Passenger transport increased by 15.49% with volume premium, and high quality management ensured high occupancy rate. During the reporting period, the company's overall ASK increased by 25.73% compared with the same period last year, while domestic / international increases by 19.73% and 57.36%. Overall RPK increased by 25.23% compared with the same period last year, while domestic / domestic growth was 20.16% and 55.05% respectively. The overall occupancy rate for the whole year remained 87.83%, with a slight decrease in 0.36pct compared with the same period last year, with the same increase in domestic 0.33pct and the same decrease in 1.19pct internationally. At the income end, domestic / international prices are paid by volume, and the domestic aviation market has shown relatively prominent structural differences in the past 16 years. The second and third tier markets are under pressure due to short-term transport capacity. Internationally, as a large number of new routes are still in the development period, the company adopts the strategy of price reduction to attract passenger flow. During the reporting period, the company realized domestic and international passenger kilometer income of 0.47 yuan (- 6.68%) and 0.41 yuan (- 13.77%) respectively. Passenger transport revenue for the whole year reached 37.033 billion yuan, an increase of 15.49 percent over the same period last year.
The oil price dividend greatly reduces the aviation fuel cost, and the non-oil cost is comparable to the increase in transport capacity.
The average kerosene price of Singapore Airlines fell 18.12 per cent in 2016 compared with the same period last year, and the cost of aviation fuel per unit of the company fell 16.12 per cent from the same period last year. Although the year-on-year ASK increased by 25.73 per cent, the total aviation fuel cost increased by only 5.46 per cent. With the expansion of the business fleet, the salaries of employees, take-off and landing services, and aircraft maintenance costs increased by 30.59%, 28.91% and 24.45%, respectively. During the reporting period, the company generated operating costs of 31.36 billion yuan, an increase of 1.62% over the same period last year, of which non-aviation oil costs increased by 28.39%, which basically matched the growth rate of transport capacity.

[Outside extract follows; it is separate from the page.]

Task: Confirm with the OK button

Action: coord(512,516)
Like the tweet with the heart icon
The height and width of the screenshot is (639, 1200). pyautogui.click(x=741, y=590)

Debt structure continues to be optimized, interest payments reduce hedging incremental exchange losses
The company continues to optimize its debt structure. at present, the company's US dollar debt is 28.25 billion yuan, 4.21 billion yuan less than 32.46 billion yuan in 2016. For every 5% depreciation of RMB against the US dollar at the end of the reporting period, the company's net profit decreased by 1.114 billion yuan (1.469 billion yuan in mid-2016). Exposure is shrinking. In 16 years, the RMB depreciated by 6.83% against the US dollar, resulting in an exchange loss of 2.141 billion yuan, an increase of 334 million yuan compared with the same period last year. Excluding the impact of foreign exchange, the company's operating profit increased by 6.28%.
During the reporting period, the company's interest-bearing liabilities decreased significantly, and the annual interest expenditure decreased by 469 million yuan compared with the same period last year. The straightening and lowering belt will continue to move forward, and the agency fee will be reduced by 411 million yuan.
Over the past 16 years, the company has further implemented the "promotion and reduction", and the air ticket business agency fees have been reduced by 411 million, a year-on-year drop of 35.19%. In the context of a substantial increase in business volume, the annual sales expenses have also been reduced by 10.37%.
Investment suggestion
We expect the company's EPS in 17-18 to be 0.22,0.25,0.28, corresponding to PE:15.5x, 13.8x and 12.2x, maintaining a "buy" rating.
Risk hint
Aviation demand fell short of expectations, RMB depreciated sharply, and oil prices rose sharply.